Search the material below for the string "column" and copy each line where it appears.

################

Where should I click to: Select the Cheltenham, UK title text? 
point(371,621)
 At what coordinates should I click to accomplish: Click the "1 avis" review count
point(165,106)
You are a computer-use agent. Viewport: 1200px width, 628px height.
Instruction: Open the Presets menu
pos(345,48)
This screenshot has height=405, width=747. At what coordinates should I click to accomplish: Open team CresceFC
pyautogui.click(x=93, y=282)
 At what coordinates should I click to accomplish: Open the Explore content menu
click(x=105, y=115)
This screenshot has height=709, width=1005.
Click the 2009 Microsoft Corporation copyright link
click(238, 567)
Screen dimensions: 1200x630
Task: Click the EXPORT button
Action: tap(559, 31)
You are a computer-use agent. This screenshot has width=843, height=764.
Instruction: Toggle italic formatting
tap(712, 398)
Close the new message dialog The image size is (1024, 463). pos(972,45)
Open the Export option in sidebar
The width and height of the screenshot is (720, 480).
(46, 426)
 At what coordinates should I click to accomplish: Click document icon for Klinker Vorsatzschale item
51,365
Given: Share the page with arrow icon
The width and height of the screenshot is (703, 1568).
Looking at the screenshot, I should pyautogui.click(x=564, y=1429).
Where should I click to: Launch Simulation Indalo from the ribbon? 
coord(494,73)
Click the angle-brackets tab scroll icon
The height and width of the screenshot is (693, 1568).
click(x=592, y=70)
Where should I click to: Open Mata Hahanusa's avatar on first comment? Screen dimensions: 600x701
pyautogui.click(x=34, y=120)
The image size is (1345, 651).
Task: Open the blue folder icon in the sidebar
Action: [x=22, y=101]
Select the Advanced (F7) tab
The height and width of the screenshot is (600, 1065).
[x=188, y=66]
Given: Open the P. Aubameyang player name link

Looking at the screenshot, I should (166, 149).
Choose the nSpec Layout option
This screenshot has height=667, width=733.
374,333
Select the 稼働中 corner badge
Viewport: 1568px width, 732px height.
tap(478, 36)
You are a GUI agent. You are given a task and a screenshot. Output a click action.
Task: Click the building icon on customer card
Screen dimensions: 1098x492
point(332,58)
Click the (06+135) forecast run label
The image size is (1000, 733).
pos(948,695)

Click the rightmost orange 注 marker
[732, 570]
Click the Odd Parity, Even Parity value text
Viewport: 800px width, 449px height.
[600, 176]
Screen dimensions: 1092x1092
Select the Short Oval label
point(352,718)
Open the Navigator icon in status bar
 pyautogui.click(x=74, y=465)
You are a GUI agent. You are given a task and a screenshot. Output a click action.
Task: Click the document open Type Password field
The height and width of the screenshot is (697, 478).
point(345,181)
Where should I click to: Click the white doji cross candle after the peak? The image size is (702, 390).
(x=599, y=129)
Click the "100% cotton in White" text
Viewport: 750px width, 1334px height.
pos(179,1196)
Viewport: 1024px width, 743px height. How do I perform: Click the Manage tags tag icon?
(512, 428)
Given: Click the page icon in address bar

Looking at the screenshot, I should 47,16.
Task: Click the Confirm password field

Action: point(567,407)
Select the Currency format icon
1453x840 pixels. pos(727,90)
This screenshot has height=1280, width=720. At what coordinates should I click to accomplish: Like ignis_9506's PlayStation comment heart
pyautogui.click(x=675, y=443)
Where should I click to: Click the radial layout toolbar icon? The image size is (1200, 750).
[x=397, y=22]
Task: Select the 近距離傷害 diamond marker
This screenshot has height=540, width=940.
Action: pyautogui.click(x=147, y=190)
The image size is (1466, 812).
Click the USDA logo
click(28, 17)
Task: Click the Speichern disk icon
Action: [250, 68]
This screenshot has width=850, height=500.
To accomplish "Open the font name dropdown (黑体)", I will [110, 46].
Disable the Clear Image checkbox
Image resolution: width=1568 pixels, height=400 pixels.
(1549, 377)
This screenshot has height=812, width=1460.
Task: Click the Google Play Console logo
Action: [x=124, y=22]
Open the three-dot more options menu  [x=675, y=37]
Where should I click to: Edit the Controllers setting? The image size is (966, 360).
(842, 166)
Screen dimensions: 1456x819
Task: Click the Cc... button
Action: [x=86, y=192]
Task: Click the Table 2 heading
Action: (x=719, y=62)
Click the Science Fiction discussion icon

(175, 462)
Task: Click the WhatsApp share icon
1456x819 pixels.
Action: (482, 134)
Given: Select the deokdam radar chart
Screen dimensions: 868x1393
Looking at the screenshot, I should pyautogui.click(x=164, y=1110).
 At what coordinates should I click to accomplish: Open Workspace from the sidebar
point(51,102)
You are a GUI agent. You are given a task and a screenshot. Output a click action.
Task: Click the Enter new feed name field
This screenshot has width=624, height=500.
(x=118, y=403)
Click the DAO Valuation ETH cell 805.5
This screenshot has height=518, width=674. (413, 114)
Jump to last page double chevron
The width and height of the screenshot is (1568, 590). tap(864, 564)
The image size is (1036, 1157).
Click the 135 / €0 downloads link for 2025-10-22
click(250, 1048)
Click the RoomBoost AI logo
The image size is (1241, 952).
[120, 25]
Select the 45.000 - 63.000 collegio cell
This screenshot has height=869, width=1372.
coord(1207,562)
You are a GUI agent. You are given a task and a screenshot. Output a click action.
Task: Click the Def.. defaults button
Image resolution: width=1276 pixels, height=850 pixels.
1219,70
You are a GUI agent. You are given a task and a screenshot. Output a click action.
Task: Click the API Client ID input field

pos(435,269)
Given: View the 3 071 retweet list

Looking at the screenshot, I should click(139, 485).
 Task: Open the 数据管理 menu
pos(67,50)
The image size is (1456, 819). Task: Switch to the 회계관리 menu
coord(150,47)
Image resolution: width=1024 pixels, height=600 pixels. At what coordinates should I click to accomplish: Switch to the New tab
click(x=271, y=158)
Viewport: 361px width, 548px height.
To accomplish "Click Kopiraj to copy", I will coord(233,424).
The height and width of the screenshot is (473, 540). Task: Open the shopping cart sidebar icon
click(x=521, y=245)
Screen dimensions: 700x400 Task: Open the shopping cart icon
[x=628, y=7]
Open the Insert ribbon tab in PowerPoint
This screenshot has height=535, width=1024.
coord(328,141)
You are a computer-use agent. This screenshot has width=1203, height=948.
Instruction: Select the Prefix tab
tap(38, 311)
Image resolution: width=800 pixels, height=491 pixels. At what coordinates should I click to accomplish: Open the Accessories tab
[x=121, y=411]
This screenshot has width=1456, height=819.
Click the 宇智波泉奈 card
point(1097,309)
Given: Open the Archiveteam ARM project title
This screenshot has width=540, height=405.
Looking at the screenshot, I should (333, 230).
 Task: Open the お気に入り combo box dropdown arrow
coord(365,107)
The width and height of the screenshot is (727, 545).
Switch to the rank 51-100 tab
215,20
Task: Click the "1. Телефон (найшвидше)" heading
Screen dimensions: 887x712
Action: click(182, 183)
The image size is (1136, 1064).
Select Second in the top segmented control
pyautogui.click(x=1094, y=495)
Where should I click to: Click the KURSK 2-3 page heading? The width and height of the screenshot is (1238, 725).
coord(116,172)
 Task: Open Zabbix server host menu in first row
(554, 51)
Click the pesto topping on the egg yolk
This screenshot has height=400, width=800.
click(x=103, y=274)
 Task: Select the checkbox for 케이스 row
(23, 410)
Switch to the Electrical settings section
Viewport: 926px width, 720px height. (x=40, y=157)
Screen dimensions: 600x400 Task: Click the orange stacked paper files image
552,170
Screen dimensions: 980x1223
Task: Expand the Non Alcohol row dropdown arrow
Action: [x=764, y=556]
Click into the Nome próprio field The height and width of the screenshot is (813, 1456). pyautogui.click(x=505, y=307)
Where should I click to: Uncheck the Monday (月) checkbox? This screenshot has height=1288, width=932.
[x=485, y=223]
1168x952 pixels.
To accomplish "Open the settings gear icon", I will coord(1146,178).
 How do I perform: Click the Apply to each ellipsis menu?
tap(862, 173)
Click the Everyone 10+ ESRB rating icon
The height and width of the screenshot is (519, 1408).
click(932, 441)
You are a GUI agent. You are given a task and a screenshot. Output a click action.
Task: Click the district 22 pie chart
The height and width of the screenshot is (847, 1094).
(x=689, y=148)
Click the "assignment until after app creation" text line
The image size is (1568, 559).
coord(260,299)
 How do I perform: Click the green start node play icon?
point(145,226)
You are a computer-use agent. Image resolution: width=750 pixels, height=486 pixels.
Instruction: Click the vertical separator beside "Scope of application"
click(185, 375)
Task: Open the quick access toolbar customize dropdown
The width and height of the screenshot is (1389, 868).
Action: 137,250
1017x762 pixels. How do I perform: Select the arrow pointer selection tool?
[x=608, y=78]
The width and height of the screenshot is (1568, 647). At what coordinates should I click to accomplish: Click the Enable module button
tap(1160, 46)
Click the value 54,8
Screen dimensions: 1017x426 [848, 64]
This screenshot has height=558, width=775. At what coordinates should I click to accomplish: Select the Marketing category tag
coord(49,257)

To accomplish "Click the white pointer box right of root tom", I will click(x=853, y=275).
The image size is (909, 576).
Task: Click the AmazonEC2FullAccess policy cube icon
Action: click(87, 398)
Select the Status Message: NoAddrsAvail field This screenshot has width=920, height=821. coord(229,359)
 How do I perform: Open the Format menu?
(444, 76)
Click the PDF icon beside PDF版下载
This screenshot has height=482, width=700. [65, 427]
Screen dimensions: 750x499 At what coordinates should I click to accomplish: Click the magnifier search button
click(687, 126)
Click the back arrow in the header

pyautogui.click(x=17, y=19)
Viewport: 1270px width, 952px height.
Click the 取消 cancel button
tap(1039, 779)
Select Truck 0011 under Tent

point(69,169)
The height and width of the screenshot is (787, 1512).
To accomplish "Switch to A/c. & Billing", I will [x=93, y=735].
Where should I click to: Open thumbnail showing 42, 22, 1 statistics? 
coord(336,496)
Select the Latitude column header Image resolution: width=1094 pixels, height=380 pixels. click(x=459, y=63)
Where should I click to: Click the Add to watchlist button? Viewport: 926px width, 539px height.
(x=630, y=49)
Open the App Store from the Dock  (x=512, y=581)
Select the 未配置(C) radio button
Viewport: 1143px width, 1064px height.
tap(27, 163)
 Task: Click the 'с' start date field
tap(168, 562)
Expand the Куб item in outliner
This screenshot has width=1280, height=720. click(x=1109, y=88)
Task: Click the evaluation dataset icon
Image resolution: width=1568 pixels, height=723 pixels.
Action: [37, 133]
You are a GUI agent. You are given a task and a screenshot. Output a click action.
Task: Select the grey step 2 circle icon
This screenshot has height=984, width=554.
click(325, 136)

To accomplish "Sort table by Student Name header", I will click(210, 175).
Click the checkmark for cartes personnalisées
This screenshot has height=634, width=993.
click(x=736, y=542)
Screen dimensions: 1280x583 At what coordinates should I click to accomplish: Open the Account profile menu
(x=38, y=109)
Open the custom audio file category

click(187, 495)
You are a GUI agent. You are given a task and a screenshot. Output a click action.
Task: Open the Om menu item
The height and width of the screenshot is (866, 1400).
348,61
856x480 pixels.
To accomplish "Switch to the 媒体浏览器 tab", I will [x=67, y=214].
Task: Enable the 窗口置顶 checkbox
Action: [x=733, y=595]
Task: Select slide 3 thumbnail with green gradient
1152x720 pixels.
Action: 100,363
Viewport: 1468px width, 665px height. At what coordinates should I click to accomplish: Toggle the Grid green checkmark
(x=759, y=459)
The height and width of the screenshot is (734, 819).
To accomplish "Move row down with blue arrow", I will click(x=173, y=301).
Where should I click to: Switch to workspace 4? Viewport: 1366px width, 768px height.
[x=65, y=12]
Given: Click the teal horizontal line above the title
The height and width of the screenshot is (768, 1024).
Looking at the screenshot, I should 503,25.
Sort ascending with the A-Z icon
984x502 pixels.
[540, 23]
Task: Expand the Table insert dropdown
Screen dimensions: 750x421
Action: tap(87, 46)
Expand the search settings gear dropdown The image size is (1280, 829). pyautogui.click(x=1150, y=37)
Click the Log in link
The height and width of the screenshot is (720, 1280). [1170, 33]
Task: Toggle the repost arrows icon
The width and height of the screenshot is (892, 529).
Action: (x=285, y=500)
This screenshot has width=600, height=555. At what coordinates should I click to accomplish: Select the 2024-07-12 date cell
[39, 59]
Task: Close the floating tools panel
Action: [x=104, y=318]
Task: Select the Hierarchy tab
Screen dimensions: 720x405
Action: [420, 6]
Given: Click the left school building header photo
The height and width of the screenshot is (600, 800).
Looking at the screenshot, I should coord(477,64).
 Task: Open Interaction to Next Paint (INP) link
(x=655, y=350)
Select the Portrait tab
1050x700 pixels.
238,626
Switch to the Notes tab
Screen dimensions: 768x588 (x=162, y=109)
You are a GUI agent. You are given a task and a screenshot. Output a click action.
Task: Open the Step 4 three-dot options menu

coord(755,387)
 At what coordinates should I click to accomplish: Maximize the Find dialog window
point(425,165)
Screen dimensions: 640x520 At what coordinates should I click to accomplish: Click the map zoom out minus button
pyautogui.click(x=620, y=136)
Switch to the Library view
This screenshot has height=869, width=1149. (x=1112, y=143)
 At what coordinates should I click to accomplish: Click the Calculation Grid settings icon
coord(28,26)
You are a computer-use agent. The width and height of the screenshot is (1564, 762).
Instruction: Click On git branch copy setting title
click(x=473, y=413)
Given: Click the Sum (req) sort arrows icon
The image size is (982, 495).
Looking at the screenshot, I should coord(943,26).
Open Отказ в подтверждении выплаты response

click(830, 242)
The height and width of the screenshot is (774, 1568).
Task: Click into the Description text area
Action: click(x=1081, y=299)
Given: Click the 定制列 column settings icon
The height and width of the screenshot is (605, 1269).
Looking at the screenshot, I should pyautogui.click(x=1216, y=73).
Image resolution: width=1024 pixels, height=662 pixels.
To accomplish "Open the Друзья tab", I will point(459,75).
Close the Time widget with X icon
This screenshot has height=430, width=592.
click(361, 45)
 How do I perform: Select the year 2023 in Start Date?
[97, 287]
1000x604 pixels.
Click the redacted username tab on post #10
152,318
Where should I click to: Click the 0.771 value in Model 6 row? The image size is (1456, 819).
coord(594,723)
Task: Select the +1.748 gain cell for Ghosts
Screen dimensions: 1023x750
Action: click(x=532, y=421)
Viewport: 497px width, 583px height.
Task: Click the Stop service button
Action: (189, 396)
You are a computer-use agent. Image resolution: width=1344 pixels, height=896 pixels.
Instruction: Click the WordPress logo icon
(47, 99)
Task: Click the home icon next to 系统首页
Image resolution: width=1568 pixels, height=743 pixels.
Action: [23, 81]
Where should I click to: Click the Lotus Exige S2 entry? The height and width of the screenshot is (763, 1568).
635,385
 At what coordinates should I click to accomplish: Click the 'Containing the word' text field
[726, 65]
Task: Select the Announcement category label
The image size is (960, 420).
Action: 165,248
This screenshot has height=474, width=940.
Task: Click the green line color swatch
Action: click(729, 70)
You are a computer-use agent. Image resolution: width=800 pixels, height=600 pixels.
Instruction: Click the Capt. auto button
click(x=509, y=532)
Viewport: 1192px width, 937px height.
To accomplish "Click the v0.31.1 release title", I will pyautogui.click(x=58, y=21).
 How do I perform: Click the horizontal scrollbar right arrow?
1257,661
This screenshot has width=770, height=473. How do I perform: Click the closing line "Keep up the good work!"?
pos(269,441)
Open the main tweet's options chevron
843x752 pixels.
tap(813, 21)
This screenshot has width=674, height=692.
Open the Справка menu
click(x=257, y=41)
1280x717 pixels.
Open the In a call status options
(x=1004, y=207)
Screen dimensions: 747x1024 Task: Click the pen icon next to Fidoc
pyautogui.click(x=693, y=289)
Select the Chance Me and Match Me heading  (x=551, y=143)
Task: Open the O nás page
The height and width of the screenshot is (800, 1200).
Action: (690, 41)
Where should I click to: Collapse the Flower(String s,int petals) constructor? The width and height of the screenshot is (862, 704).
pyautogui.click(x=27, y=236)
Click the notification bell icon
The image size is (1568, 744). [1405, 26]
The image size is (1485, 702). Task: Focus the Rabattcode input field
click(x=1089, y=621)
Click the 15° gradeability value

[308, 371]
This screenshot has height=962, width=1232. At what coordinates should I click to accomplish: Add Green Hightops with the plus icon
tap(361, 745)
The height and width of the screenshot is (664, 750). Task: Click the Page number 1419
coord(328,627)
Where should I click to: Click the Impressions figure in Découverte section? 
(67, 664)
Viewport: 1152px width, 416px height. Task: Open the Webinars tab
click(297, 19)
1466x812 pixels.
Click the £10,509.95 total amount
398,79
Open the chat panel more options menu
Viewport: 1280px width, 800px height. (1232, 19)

################

• _SOLUTION FOR THIS PROBLEM_
Select the Latitude column header Image resolution: width=1094 pixels, height=380 pixels. click(x=459, y=63)
Given: Click the 定制列 column settings icon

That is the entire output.